死の気配
「坂入さん、朝食をお持ちしましたよ。」
「ん……。師長さん、おはようございます。」
「最近河野が入り浸っている様ですが、ご迷惑ではないですか?」
「いえいえ、励みになってます。」
今日は陽太さんは休み、看護師長さんが朝ご飯を持ってきてくれる。
俺はそれを受け取りながら、体に少し違和感を感じた。
「痛み……?」
「どこか痛みますか?」
「痛いって程じゃないんですけど、なんか違和感がありますね。しこりっていうか、なんていうか。」
看護師長さんは、それを聞くと眼つきが鋭くなる。
患者の容体、それは看護師が一番気にしなきゃならない事だろうし、小さな事でも見逃さない、っていう感じなんだろう。

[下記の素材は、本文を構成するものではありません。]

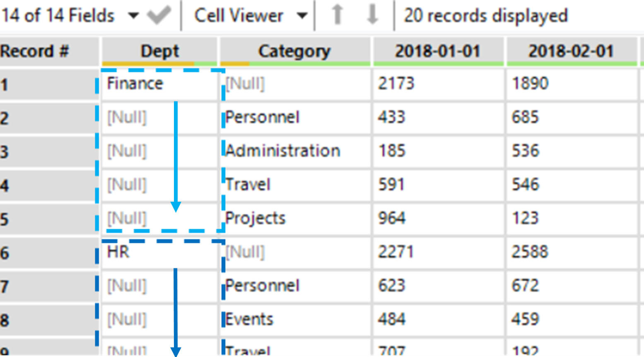This screenshot has height=357, width=644.
Task: Select the cell containing 2173
Action: click(x=396, y=84)
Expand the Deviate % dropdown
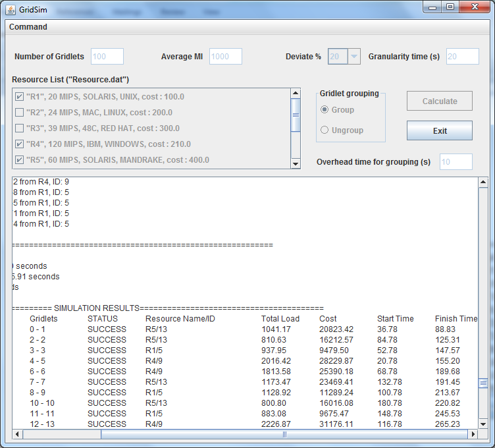 click(354, 57)
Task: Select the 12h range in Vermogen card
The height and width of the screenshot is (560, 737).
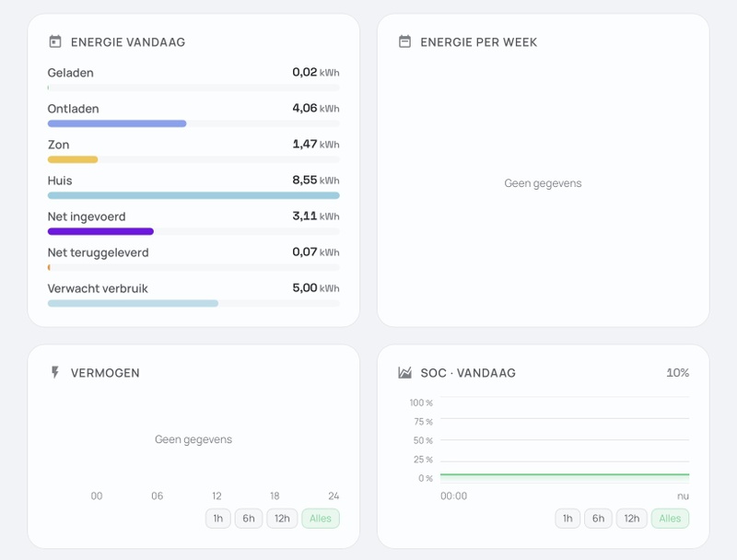Action: coord(282,519)
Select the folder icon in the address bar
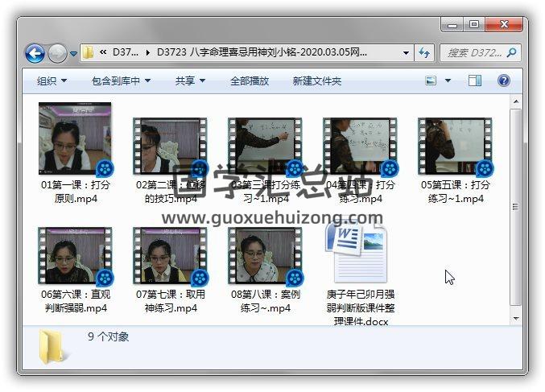 click(x=89, y=54)
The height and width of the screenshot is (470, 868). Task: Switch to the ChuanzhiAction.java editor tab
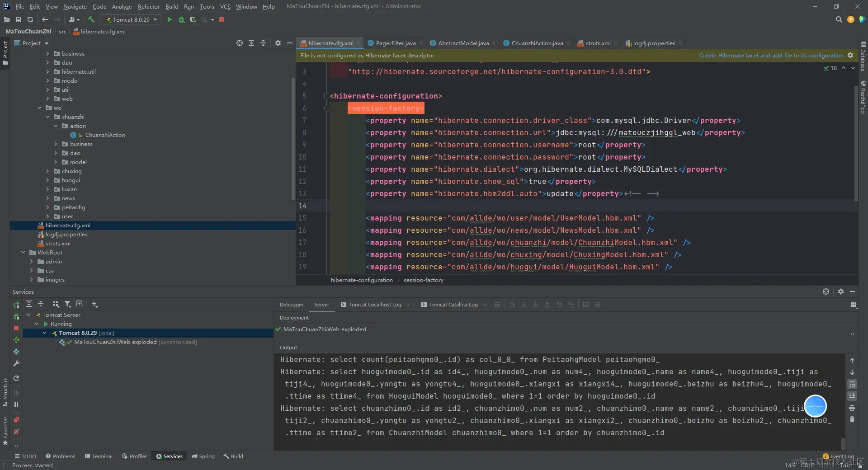[x=537, y=43]
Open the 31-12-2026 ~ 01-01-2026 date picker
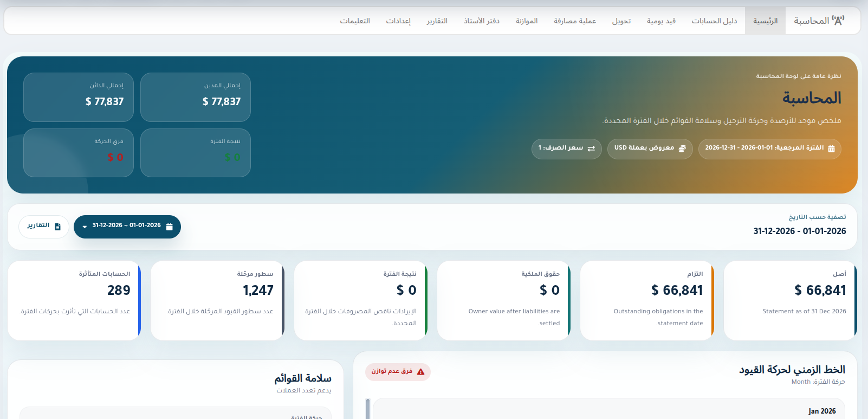This screenshot has width=868, height=419. (x=127, y=226)
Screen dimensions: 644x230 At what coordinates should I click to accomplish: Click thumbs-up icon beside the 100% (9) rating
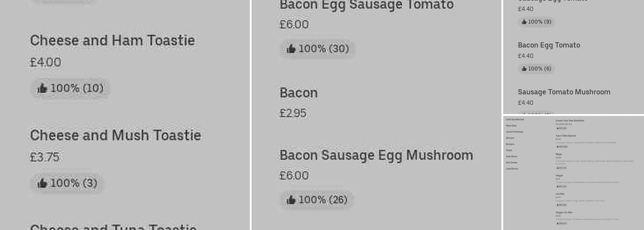tap(524, 22)
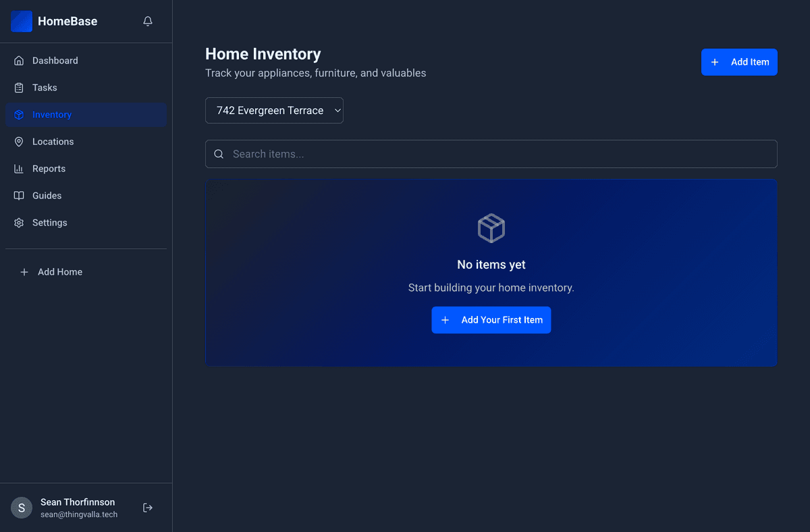Open Locations via the pin icon
810x532 pixels.
20,141
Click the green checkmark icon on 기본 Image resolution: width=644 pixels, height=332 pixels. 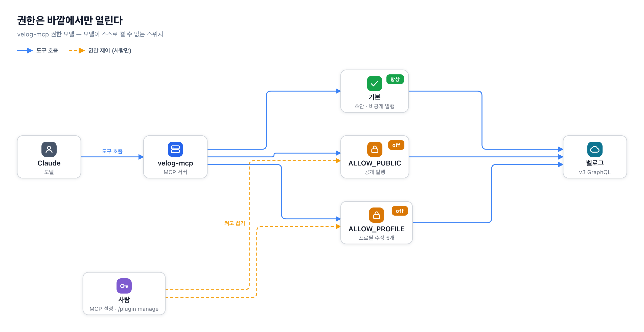point(375,84)
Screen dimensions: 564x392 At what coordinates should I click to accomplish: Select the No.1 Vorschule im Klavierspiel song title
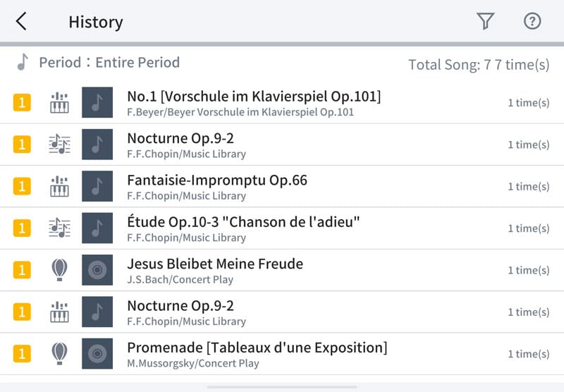pyautogui.click(x=254, y=96)
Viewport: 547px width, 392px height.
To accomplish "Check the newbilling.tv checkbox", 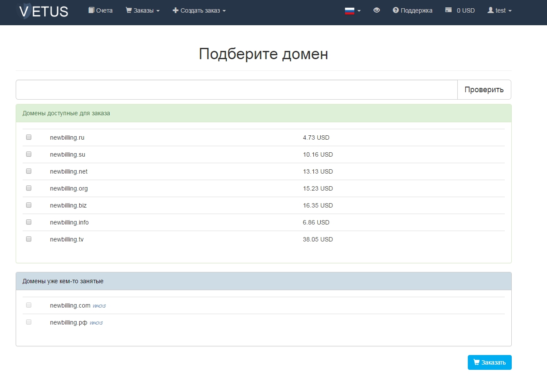I will tap(29, 239).
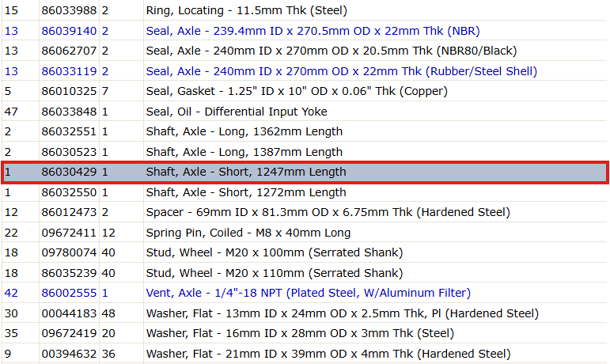Image resolution: width=610 pixels, height=364 pixels.
Task: Select Spring Pin, Coiled M8 x 40mm row
Action: click(305, 233)
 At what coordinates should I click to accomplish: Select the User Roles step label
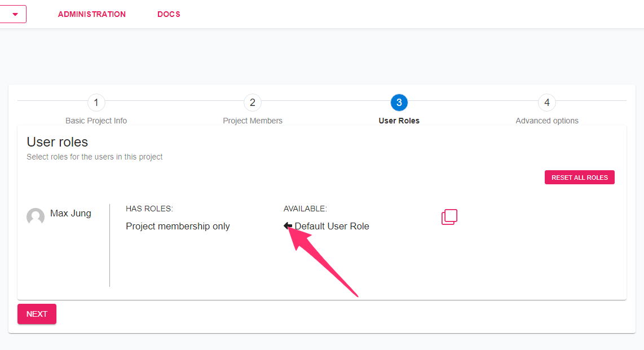(x=399, y=121)
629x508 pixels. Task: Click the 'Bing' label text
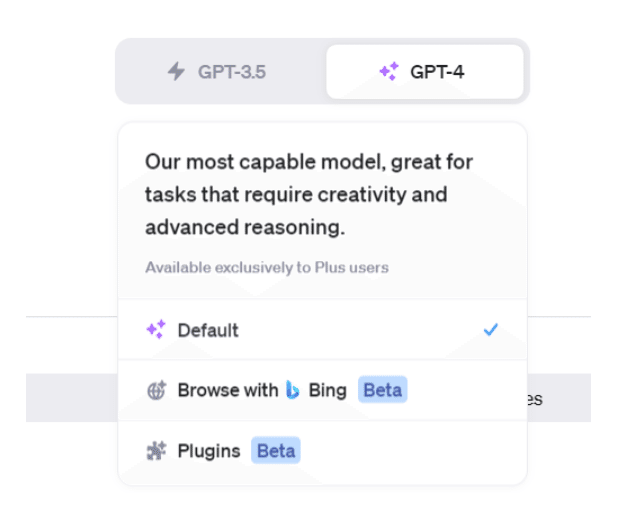(327, 390)
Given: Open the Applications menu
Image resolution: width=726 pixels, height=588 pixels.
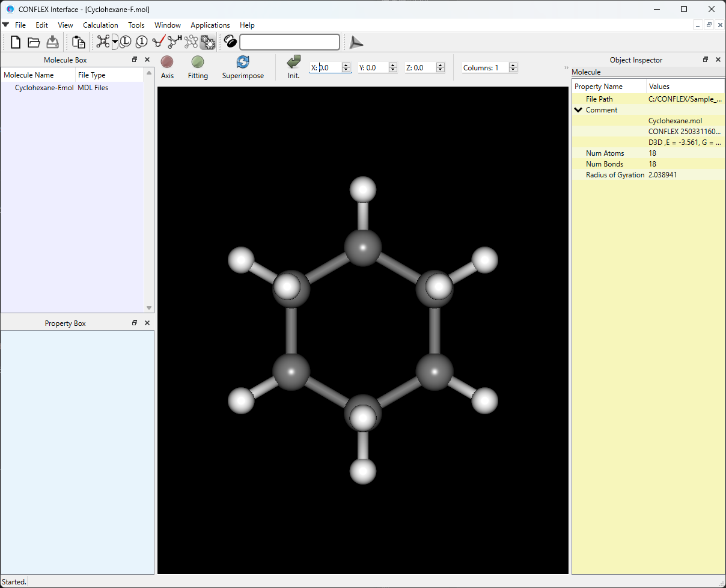Looking at the screenshot, I should point(210,25).
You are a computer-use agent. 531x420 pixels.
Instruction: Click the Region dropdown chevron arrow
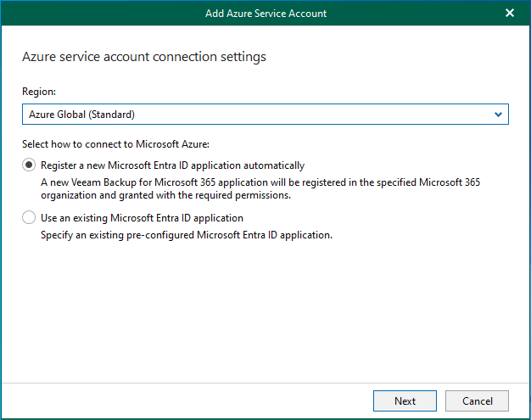click(498, 114)
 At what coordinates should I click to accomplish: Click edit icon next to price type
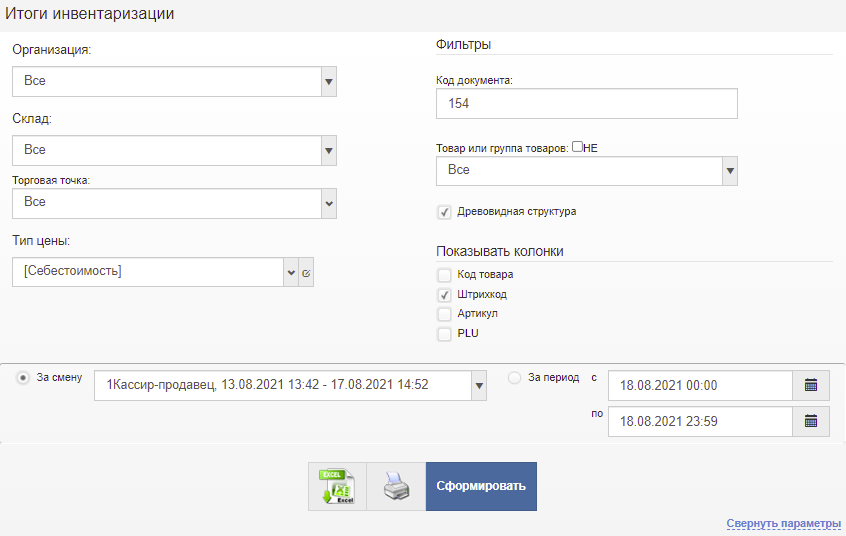(306, 272)
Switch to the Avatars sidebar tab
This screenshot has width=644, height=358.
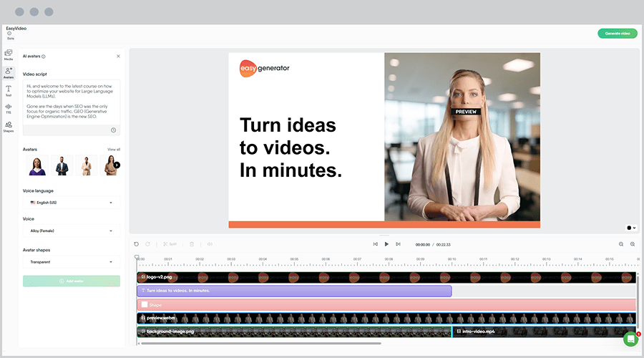[9, 72]
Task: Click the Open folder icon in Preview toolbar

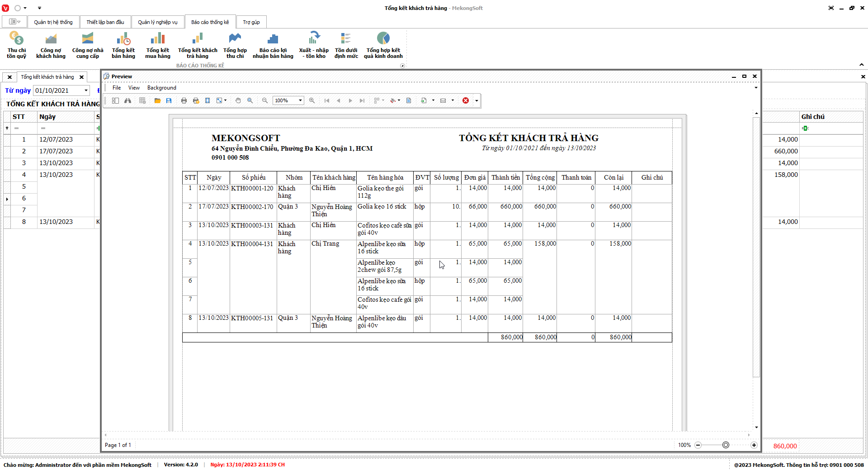Action: [157, 100]
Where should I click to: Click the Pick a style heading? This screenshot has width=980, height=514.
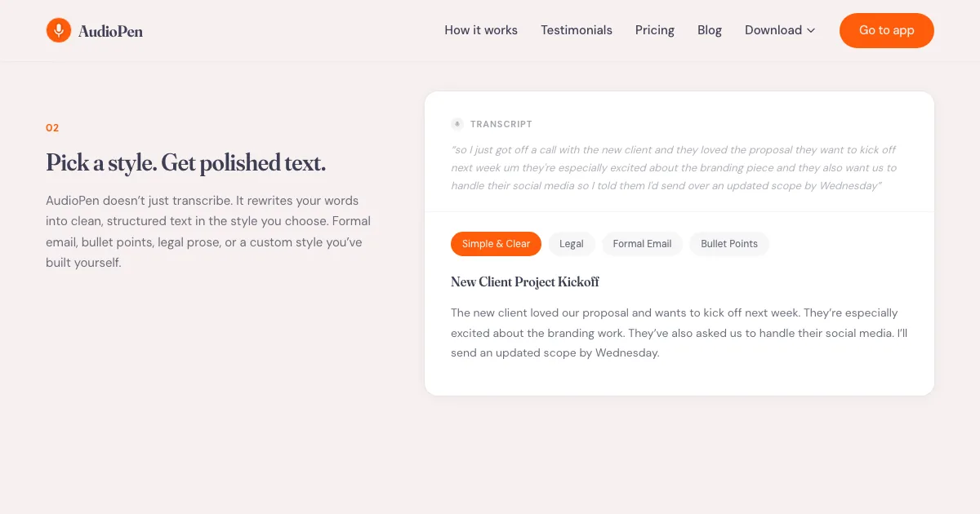tap(186, 163)
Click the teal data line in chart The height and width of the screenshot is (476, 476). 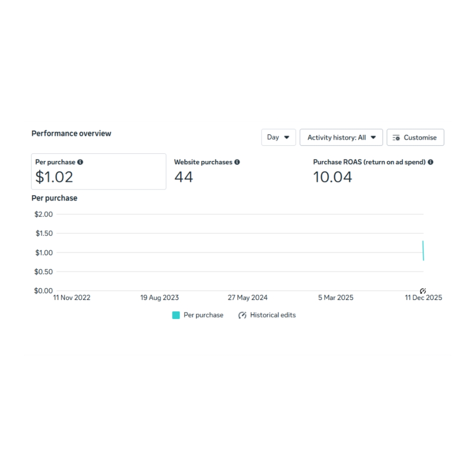(x=423, y=251)
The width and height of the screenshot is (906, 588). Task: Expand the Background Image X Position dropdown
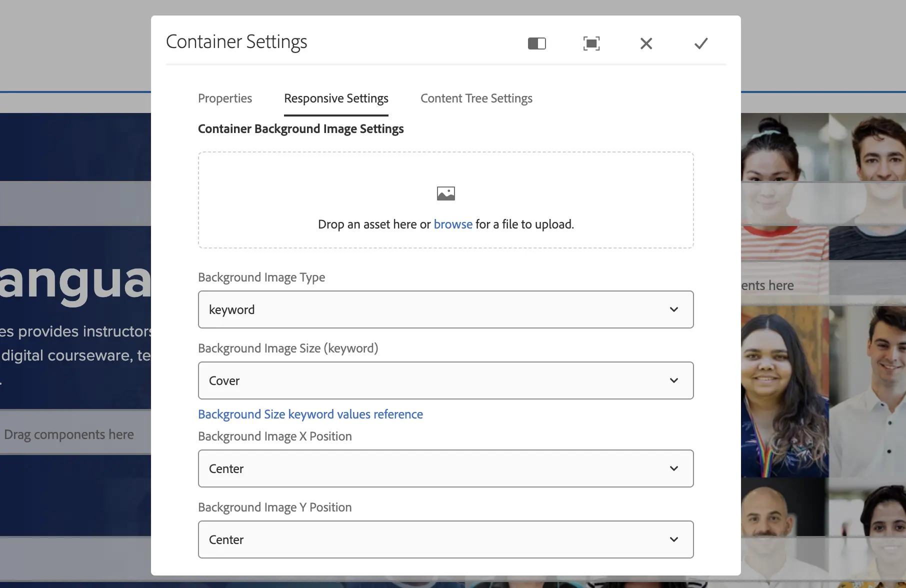(446, 469)
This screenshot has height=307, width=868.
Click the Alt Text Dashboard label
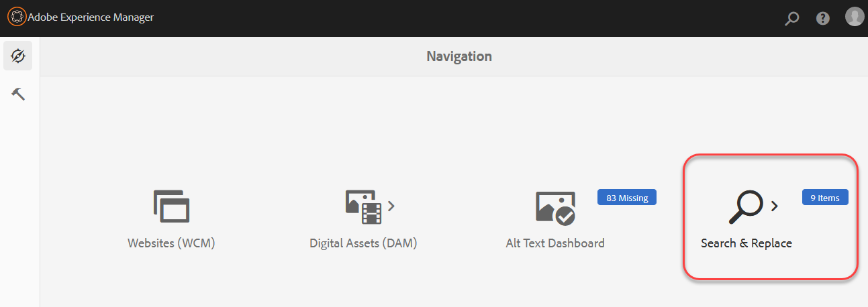pyautogui.click(x=555, y=243)
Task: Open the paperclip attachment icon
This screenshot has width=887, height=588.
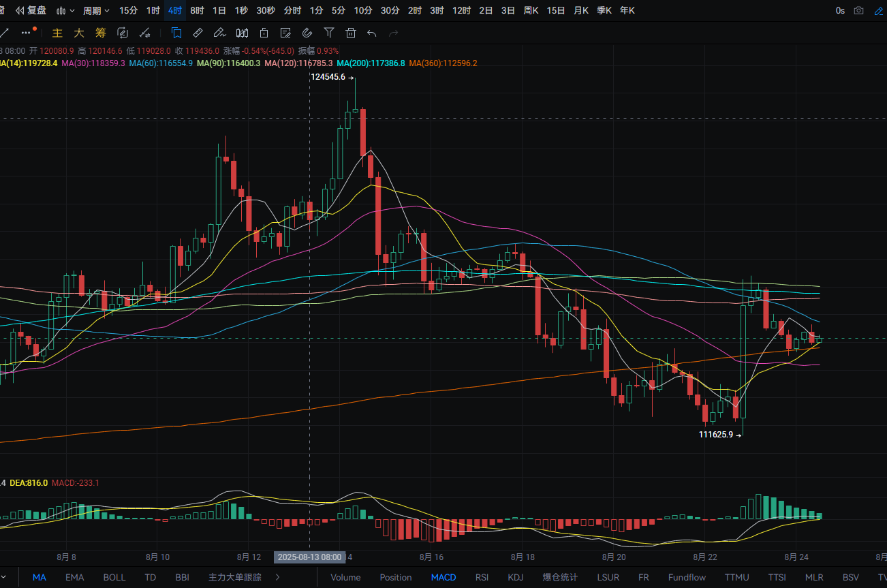Action: click(x=307, y=32)
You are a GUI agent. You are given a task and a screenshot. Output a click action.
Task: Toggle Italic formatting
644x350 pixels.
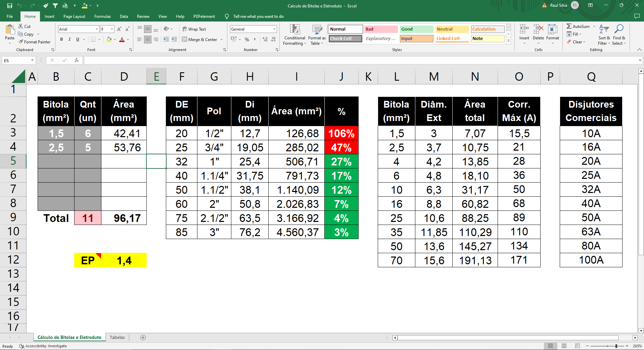(70, 39)
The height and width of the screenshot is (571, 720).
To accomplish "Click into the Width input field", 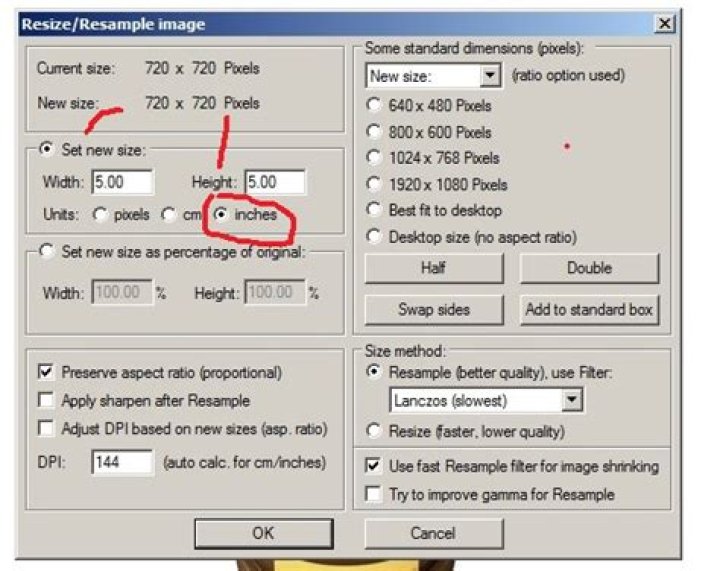I will coord(122,182).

「では、今日検査をする様に先生にお伝えしておきますね。痛みなどありましたら、遠慮なくナースコールを押してください。」
「はい、わかりました。」
癌があるって言われた、すい臓と肺にちょっとした違和感を感じながら、でもまだ大丈夫かな、なんて思いつつ、俺は朝ご飯を食べる。
「坂入さん、胃に転移していますな。これから先、食事をとれなくなる可能性があります。」
「そうですか……。いよいよ、って感じなんですね。」
「相変わらず落ち着かれている。取り乱される方の方が、多いのですがね。」
検査が終わって、診察室に移って。
先生は、不思議そうに俺の顔を見てて、俺自身それはなんでなのかはよくわかってない。
これから先、ご飯が食べれなくなる、つまり衰弱していくっていう診断なのに、落ち着いてる。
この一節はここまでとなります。